**Supplied text:**
** Start **

Also, over half of this material wasn't even mentioned or gotten to in 23 chapters. That's...slow. I'll talk about this more at the end, so we'll postpone this chat for now.

That being said, you idea is unique. I've never read or even heard of anything like this, and it sounds interesting. Good job with that! +1 point!

*since your story comes in 24 parts, I'll be reviewing four parts at a time, coming to around six portions of review*

But first, the prologue (although you call it a prelude, as in the musical term).

"Prelude"
Why do you call it a prelude?

I have the same comment for you that I had in the blurb. You introduce many things, and that makes it hard to follow. In this case, however, you would need to elaborate a bit more. Since you never want paragraph after paragraph of explanation, I would suggest that you make a map (at least, I'm fairly certain that this place isn't part of our world). A great site that I use is called Inkarnate (check out one of the maps I've made on my story, Piper!). I'm consistently confused and craving clarity. -1 to make your total zero.

I do like the context, though. It's very well thought-out and realistic. It reminds me of America's 2nd Industrial Revolution. +1 for the connection!

On to the actual story!

Chapters 1-4
I know that you want the look of the dashes for dialogue (and I know you've heard this already), but quotation marks are generally required for English-language writing (aside from older pieces like The Adventures of Sherlock Holmes that use single quotes rather than double quotes). That being said, if you're a really well-known and accomplished author, you're allowed to get away with a lot. If you can make it work, too, and not have confusion, then fine. However, I'm sure you've found that people find it confusing and consider it wrong. That's the last thing you want to happen. I, for one, find it very hard to tell when the dialogue stops because there's no dash at the end to tell us readers. It took me some rereading to figure out that it was dialogue. This one thing could be a major turn-off for many of your potential readers. If you're fine with losing them, then I suppose that's okay. I would suggest that you either change it or find a way to make it clearer that the dashes signify dialogue. Otherwise, it's just too confusing. You should also make sure that you always connect the dialogue phrases. You shouldn't have one character speak a line, indent, and then have the same character speak. That's just too confusing, especially with this formatting and especially without a dialogue tag. If you really need the dashes, perhaps explain your different style in the "prelude" and tell why you use that style of dialogue. -1 point for the confusion across the board and your total is zero.

** End **

**Goal 1:** In the story review, give the passage again, beginning at the words "Why do you call" and stopping after "for the connection!", with "Wonderdraft" swapped in for "Inkarnate".
**Goal 2:** List every point the reviewer adds or takes away in the story review, along with what each one is for.

**Information supplied:**
** Start **

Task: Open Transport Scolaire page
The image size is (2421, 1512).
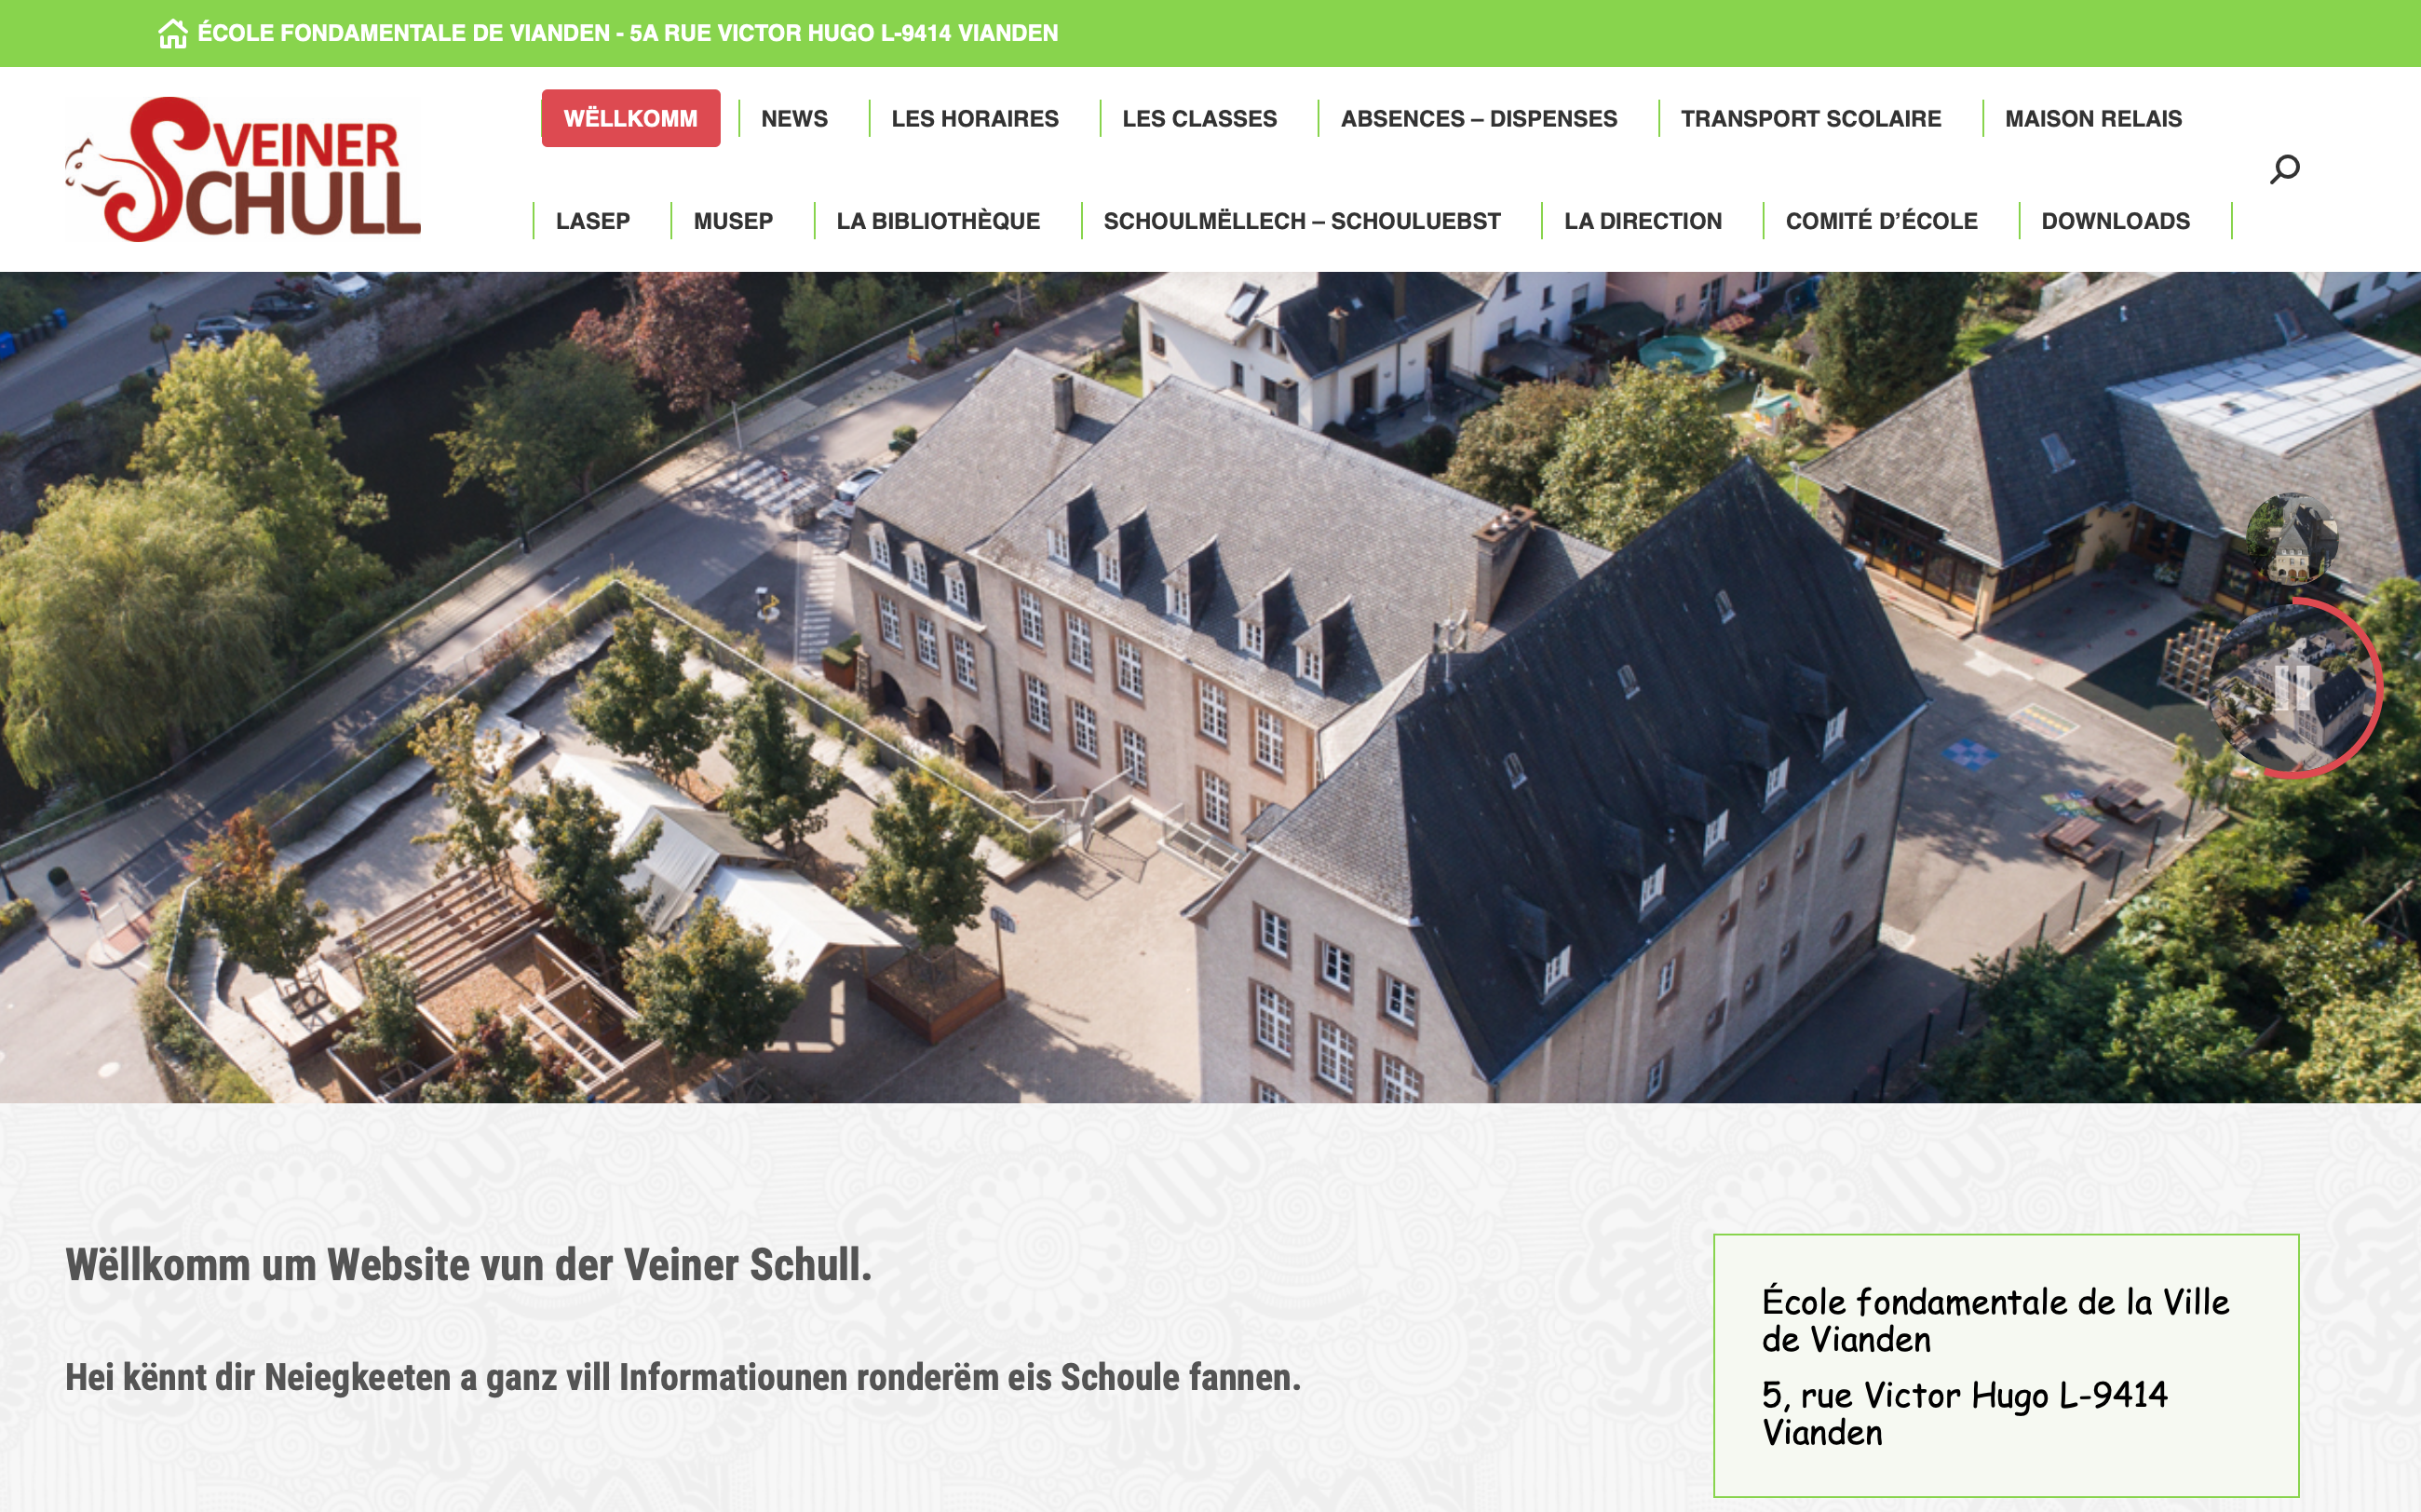Action: click(1810, 118)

** End **

**Worked answer 1:**
Why do you call it a prelude?

I have the same comment for you that I had in the blurb. You introduce many things, and that makes it hard to follow. In this case, however, you would need to elaborate a bit more. Since you never want paragraph after paragraph of explanation, I would suggest that you make a map (at least, I'm fairly certain that this place isn't part of our world). A great site that I use is called Wonderdraft (check out one of the maps I've made on my story, Piper!). I'm consistently confused and craving clarity. -1 to make your total zero.

I do like the context, though. It's very well thought-out and realistic. It reminds me of America's 2nd Industrial Revolution. +1 for the connection!

**Worked answer 2:**
- +1 point for the unique idea
- -1 point for the confusion from introducing many things in the prelude, bringing the total to zero
- +1 point for the connection to America's 2nd Industrial Revolution
- -1 point for the confusion across the board from the dash-style dialogue, bringing the total to zero